04 July 2016 UK Europe Feature
Is It Time For The Car Beautiful?
What will tempt the public in times of worry and gloom?

(Picture: The car we were promised.)
A quick glance at the stocks of car manufacturers in Europe shows that investors have lost a little confidence since Brexit, but although the drop is quite steep following the result of the UK's electorate to speed off the autobahn at breakneck speed, the rev counter on the dashboard of European stocks had been falling backwards for quite some time.

Problems there are aplenty. Emissions scandals, slowdown in China, dizzying varieties of engines and types to mangle out of a production line and all amid the usual problem of too many cars being sold to a public that probably doesn't really need new cars every four years now.

For the mainland Europeans the good ol' UK was always Treasure Island. The Brits have a tendency to dismiss their own products, probably as a direct result of having suffered at the hands of poor quality in the 1970s and never getting over it, but also in the UK they have a fatal attraction for foreigners. It's true. Brexit doesn't prove they are anti European at all, it just proves cognitive dissonance is a very British trait.

Then there's car leasing. As in all things, the UK has got rather good at living on credit and doesn't seem to mind it at all. The car may often cost more per month than a rather large house, but they seem to think that's normal. Which is very good news for European makers, as they can produce models with higher margins that still sell. Your average British motorist tends not to shop for cheap.

But that may be about to change rather quickly.

The pound has took a jolly good thrashing of late and seems in no mood to fight back. Meanwhile house-builders have took a black eye which indicates that investors in housebuilding rather see the Brits changing their minds about commitments to debt.

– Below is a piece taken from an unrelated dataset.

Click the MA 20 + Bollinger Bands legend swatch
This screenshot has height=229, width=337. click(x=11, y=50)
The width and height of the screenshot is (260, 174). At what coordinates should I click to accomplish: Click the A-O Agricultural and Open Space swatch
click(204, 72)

Plus, no-one knows what's happening. No-one. Not even the Queen. She opened Scotland's parliament and made comforting noises but probably she is just baffled. Bafflement seems to have descended over these isles like a fog of good old 1970s four star. All the leaders have ran away incidentally. I mean all of them. Leaving a few ferrets running around nipping at each other and hoping the rabbits stay in the headlamps long enough for them to assert authority and have them hopping in their direction again.

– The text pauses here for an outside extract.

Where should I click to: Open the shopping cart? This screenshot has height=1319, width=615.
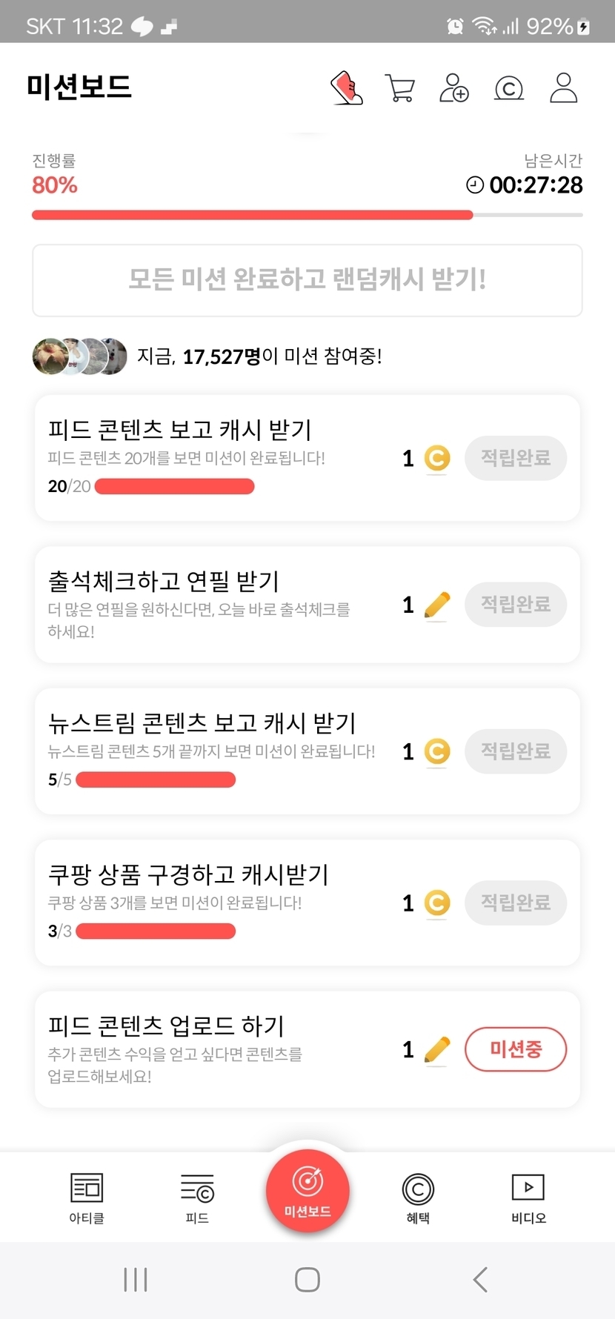click(400, 88)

All in all, it's not the most decisive place in the world right now and really, when it's like that, a decision on that new car you promised yourself last year looks not only foolish but a decidedly baffling thought in the first place.

Why? People will ask. There's sod all wrong with this one anyway.

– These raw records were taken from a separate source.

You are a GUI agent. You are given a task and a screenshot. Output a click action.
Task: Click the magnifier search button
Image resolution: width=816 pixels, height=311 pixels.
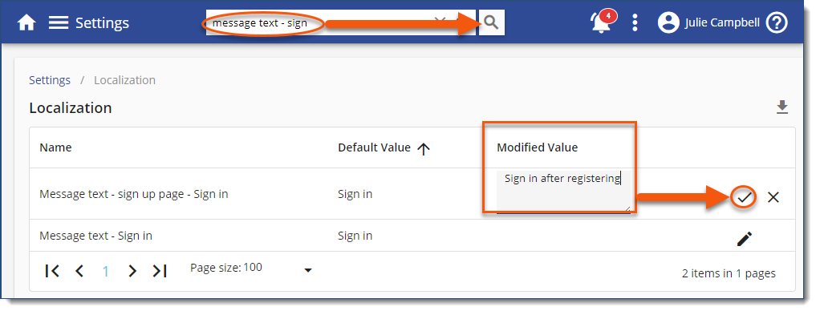(x=491, y=23)
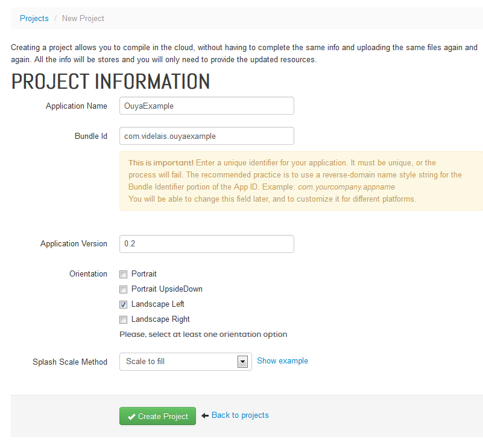Enable the Portrait orientation checkbox
Image resolution: width=483 pixels, height=445 pixels.
point(124,274)
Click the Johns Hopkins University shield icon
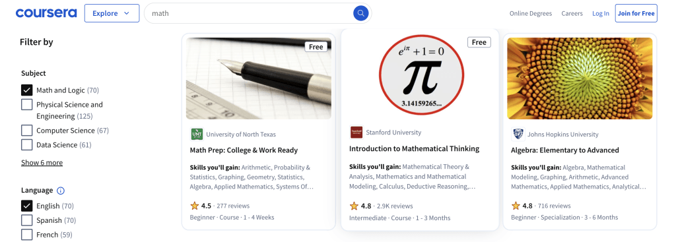Viewport: 676px width, 242px height. coord(518,135)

Except its ugly. My god its ugly.

And I think that poses an opportunity.

In the bad old days when we had factories closing down faster than you could roll a fag, people tended to look after their old bangers, lovingly, for years. It made people like Jeremy Clarkson so angry he ended up punching producers decades later. Now he has gone and so has the ethos of his television show that rather promoted the idea that good looking cars are a con to hide lots of rust and engines too small to pull a bird.

In these times of politics resembling the Wacky Racea cartoons and banks closing down like British Leyland plants, there is a problem with looking after cherished old cars.

There aren't any. We scrapped most of them or Jeremy Clarkson wrecked them with falling pianos. And after that carnage we focussed on beating everyone in The World's Ugliest Cars Contest, and won hands down. I mean my God, have you seen a Rolls Royce lately? Even Aston Martin has decided being good looking is about as desirable as rabies.

Nearly every single car produced since the end of Thatcher looks like a mistake that will never be rectified. And nothing has ever improved the situation, if anything, its got worse. Now cars are angry looking, beastly and just a tad too arrogantly ugly to sit on a leafy avenue where half the stockbrokers might at any day be thrown on the dole and made to prove they are not Romanians.

Where can the market go in such terrible times?

Here is a suggestion. Can auto-mobile manufacturers perhaps drop the idea that they need to sell a new car every four years to debt-laden Brits and actually offer them a car that looks so god-damn beautiful they sell their own children into slavery to buy it? AND will keep it at least till their son (the one not enslaved) is old enough to drive it?

Because right now, the old strategy of piling margin-busting gizmos and engines - that are about as necessary on British roads as tits on fish - into cars that cleverly turn ugly the minute they depreciate below 35% will not work any more.

People need love in their lives. And their cars now.

Time to put on some Gallic charm, or Teutonic restrained might, or Italian flair again methinks, and lashings of sheer allure.

And Britain, maybe you should go back to producing charming old fashioned cars again with chrome trimmings and friendly faces, like you used to. Remember? Capris, Morris Minors, Jaguars (real ones), MGs (that look like MGs for heavens sake) , but that last a bit longer and don't break down. Austerity is here to stay folks, so get used to it and stop making people buy obsolescence with built-in slums-of-tomorrow looks, hm? It will make you a better person all round.

My consultation is free. If living on these islands is to get tougher, poorer and ran by rabid ferrets, at least I can gaze on rows of lovely sparkling happy motors being dotingly polished by contented, poorer, happier motorists again.